Further analysis of the eyes with PVVs revealed that 39.0% (32/82) had PVVs detected in only one eye of the subjects, whereas 61.0% (50/82) had PVVs detected in both eyes (Fig. 3). Among the eyes with PVVs, 97.6% (80/82) exhibited only one type, with 78.7% (63/80) located around the optic disc, 6.3% (5/80) in the macular area, and 15% (12/80) in other areas of the posterior pole. Only 2.4% (2/82) of the eyes had PVVs with 2 types (Fig. 4). The areas of PVVs ranged from 0.45 to 27.07 mm² (mean = 4.76 ± 5.36 mm²). The number of PVVs per eye ranged from 1 to 6 (mean = 1.65 ± 1.05; Table 3). 

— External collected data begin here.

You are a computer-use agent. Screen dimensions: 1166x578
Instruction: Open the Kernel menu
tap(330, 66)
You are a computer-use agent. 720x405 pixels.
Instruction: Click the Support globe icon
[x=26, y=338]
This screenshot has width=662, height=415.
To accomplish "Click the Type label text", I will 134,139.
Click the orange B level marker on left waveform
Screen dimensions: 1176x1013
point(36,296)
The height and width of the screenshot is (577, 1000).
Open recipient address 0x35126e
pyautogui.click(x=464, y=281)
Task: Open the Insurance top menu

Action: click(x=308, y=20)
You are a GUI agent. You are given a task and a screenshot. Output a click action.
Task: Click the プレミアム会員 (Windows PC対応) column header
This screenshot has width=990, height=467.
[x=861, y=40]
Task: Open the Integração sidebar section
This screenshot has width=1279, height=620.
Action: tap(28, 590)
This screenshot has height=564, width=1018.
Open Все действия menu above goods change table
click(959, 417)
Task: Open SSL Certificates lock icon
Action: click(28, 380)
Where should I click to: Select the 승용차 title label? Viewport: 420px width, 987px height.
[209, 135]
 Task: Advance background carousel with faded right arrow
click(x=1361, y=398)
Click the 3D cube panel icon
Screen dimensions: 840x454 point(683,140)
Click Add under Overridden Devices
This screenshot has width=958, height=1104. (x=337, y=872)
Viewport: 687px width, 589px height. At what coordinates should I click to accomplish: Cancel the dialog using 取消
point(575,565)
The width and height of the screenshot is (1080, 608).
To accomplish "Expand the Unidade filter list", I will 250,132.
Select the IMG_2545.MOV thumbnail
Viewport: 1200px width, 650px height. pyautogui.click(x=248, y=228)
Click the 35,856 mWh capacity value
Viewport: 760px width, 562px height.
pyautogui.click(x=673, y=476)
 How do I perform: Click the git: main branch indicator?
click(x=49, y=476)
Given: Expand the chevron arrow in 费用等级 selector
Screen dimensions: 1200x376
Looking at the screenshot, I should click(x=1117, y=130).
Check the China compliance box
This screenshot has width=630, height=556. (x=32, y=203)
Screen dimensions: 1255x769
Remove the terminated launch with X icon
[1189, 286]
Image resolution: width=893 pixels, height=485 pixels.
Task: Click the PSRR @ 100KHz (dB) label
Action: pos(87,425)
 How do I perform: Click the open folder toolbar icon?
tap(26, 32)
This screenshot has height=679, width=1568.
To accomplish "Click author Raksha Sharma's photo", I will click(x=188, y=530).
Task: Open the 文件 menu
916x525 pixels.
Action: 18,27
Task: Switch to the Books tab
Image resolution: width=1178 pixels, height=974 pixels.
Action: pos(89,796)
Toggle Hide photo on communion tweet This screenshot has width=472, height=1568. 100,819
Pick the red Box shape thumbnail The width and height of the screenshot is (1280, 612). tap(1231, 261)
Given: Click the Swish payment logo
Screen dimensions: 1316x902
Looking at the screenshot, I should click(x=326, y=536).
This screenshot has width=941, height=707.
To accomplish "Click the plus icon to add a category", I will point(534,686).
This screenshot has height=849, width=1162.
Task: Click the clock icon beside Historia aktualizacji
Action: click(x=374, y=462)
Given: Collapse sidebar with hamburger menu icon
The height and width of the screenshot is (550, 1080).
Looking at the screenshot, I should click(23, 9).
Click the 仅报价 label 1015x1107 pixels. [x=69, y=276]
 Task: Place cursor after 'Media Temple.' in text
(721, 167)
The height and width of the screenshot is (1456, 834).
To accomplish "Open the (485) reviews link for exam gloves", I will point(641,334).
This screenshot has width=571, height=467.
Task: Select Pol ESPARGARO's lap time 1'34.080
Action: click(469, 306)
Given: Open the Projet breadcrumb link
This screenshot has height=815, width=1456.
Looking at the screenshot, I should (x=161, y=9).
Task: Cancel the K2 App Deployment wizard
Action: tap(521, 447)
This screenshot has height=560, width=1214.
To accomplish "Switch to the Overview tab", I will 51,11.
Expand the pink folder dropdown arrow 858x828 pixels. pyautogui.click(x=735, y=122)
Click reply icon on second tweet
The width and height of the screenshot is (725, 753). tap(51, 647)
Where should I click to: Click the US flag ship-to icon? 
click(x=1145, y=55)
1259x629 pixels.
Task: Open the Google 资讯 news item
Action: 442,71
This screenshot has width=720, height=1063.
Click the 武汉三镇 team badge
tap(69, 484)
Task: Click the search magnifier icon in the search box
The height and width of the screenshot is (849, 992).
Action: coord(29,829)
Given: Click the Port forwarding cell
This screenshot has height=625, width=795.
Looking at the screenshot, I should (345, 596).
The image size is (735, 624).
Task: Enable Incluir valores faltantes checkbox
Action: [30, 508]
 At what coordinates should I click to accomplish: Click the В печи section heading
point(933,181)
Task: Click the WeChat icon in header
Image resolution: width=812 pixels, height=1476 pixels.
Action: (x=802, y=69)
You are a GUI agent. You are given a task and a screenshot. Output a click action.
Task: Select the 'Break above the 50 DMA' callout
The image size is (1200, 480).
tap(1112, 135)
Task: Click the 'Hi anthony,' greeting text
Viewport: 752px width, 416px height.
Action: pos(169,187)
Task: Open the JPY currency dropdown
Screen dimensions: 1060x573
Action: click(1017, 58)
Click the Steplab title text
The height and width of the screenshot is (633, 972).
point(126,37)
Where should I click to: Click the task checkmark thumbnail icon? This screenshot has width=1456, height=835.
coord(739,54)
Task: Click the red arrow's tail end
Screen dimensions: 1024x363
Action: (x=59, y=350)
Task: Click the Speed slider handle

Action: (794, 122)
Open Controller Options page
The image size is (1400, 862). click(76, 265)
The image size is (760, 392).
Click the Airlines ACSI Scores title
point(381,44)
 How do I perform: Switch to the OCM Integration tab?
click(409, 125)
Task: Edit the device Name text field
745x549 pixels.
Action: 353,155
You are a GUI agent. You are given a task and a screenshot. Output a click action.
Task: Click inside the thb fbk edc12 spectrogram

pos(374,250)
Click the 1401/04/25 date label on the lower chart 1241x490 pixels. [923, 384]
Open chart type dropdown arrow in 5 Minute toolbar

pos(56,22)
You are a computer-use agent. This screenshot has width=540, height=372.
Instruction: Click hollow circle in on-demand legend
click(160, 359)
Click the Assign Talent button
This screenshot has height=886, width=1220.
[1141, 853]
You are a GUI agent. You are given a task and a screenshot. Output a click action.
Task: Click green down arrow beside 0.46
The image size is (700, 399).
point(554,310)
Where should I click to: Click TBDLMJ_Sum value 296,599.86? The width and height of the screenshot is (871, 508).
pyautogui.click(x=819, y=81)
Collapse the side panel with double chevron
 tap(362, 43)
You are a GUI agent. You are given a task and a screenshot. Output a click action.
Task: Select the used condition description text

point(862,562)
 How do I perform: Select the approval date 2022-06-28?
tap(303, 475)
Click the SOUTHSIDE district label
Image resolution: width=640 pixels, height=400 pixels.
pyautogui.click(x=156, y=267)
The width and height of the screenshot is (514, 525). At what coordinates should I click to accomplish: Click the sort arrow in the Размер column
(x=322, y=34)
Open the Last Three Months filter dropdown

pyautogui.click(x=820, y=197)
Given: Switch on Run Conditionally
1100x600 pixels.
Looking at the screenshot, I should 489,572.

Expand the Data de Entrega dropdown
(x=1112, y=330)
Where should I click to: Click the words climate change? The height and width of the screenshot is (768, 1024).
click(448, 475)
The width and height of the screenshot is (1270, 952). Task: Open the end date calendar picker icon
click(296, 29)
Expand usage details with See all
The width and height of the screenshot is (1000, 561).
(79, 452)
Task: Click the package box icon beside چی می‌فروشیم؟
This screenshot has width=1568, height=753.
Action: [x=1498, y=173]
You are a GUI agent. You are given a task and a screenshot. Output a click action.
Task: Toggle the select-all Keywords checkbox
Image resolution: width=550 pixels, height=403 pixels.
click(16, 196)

The clinical characteristics of eyes with PVVs in different refractive status are summarized in Table 4. The mean SFCT differed significantly among the refractive status groups of eyes with PVVs (230.91 ± 83.31 µm for emmetropia, 240.35 ± 75.40 µm for low and moderate myopia, and 168.45 ± 74.45 µm for high myopia, P = 0.001). The differences in SFCT between emmetropia and high myopia (P = 0.016), as well as between low and moderate myopia and high myopia (P = 0.002), were statistically significant. The presence of PVVs, whether in one eye or both eyes, did not differ significantly among the refractive status groups (P = 0.291). However, there was a significant difference in the location of unilateral PVVs among the refractive status groups (P = 0.035). Specifically, the difference between emmetropia and low and moderate myopia in terms of PVVs around optic disc was significant (P = 0.006). The mean area of PVVs and mean number of PVVs per eye did not differ significantly among the refractive status groups (P = 0.219 and P = 0.776, respectively). 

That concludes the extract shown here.